As R is a scripting language, one of the most challenging parts about learning Shiny is that the code doesn’t just run down the script but as a series of “reactive” calls of code chunks that listen to each other. A common source of poor Shiny performance and maintainability is placing a large amount of logic within a single reactive statement such as an observe(). Burdening your observe statements with lots of renderPlot() calls is tempting because it is how an R programmer’s script-oriented mindset works. However, once you learn to trust Shiny’s reactive system and liberally use reactive variables, your code becomes much cleaner, faster, and more maintainable.

The RestorR app does a great job at this. One way to tell is that you see very few nested brackets when looking through the server.r file. Instead, you see nice compact reactive variables like…

datasheet_df <- reactive({
  sample_data %>%
  filter(site %in% input$selectSiteDatasheets) %>% 
  ...
})

# Download button
output$download_datasheet <- downloadHandler(
  filename = function() {
    paste("spreadsheet_", input$selectSiteDatasheets, ".csv", sep = "")
  },
  content = function(file) {
    write.csv(datasheet_df(), file, row.names = FALSE)
  }
)

Here datasheet_df is a reactive variable that Shiny will always keep up to date. Therefore the download button only needs to describe that it uses whatever the current value of that reactive is. This separation keeps the code easy to reason about and allows easy use of datasheet_df in other contexts than just the download button.

Contrast this with a naive implementation such as:

observe({
  # Build datasheet_df based on current selectSiteDatasheets input
  datasheet_df <- sample_data %>%
    filter(site %in% input$selectSiteDatasheets) %>%
    ....
    
  # Setup download button so it downloads filtered data
  output$download_datasheet <- downloadHandler(
    filename = function() {
      paste("spreadsheet_", input$selectSiteDatasheets, ".csv", sep = "")
    },
    content = function(file) {
      write.csv(datasheet_df, file, row.names = FALSE)
    }
  )
})

Here changes in input$selectedSiteDatasheets trigger an observe() statement that filters some data and then sets up a download button. This code is not ideal because it re-initializes the download button every time the input changes. In addition, this style makes it much harder to reuse the filtered datasheet_df anywhere else in your app, hindering future enhancements like showing datasheet_df in a table.
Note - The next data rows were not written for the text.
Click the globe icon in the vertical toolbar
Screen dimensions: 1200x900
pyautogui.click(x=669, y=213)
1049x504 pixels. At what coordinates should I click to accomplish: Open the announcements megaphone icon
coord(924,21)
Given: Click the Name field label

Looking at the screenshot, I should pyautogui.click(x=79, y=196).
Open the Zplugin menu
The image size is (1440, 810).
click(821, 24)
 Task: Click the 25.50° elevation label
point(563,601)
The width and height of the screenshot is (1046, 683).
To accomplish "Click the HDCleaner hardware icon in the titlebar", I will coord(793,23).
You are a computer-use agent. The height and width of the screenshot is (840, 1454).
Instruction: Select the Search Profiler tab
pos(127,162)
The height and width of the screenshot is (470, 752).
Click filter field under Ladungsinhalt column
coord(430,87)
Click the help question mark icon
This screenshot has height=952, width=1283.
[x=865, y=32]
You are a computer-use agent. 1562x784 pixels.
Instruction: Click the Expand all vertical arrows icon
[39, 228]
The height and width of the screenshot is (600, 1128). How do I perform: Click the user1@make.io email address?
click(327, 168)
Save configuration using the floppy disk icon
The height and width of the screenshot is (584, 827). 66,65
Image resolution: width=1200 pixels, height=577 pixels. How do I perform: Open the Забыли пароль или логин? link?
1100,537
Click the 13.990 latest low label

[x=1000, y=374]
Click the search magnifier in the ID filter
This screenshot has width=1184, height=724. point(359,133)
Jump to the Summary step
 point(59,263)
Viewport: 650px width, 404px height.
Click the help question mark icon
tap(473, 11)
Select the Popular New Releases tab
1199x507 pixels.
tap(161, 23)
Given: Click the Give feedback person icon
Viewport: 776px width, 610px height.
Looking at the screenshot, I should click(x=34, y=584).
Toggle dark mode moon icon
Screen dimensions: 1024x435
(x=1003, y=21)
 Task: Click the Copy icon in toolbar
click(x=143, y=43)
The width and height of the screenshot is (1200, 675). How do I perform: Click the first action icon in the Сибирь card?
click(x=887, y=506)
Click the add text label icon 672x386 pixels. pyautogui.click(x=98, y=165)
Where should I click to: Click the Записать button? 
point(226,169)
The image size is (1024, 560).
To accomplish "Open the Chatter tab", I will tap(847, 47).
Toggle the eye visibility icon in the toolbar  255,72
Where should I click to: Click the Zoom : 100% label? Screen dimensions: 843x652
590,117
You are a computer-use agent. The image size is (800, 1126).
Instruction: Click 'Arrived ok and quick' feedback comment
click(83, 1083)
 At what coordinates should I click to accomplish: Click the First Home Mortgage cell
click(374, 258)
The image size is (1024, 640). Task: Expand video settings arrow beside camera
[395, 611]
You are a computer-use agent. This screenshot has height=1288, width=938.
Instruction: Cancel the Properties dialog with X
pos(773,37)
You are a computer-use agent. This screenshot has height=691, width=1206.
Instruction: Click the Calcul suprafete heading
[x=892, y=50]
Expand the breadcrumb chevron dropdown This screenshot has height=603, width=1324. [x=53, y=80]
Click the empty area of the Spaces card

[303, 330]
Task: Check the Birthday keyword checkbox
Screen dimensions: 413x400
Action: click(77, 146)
The compact and simple reactives result in a clean and easy-to-understand reactive dependency graph. Neat dependency graphs make your app’s logic easier to parse both for humans reading the code and Shiny when executing that code. Want to see what the dependency graph looks like for your app? Try out the React Log.

Learning more

The Shiny contest, both this year and in the past, was an awe-inspiring demonstration of Shiny excellence from all participants with something to learn from every app submitted. If you’re eager to learn more about writing great Shiny apps by looking at outstanding examples, check out the winners from the announcement post. Another resource for learning more is the Shiny website, where you can look at articles covering topics from beginner to advanced, an app gallery for more inspiration, and “app stories” that look at the decision processes behind building apps.